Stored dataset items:
□ □ □ □
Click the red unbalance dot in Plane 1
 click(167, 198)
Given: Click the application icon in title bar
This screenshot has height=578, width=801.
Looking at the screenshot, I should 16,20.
□ □ □ □
(INSTRUCTIONS FOR THE TASK): Your answer must be the lines from the one containing "Given: Click the" through the last line of the entries, copied exactly, with no other lines.

(OUTPUT):
Given: Click the application icon in title bar
This screenshot has height=578, width=801.
Looking at the screenshot, I should 16,20.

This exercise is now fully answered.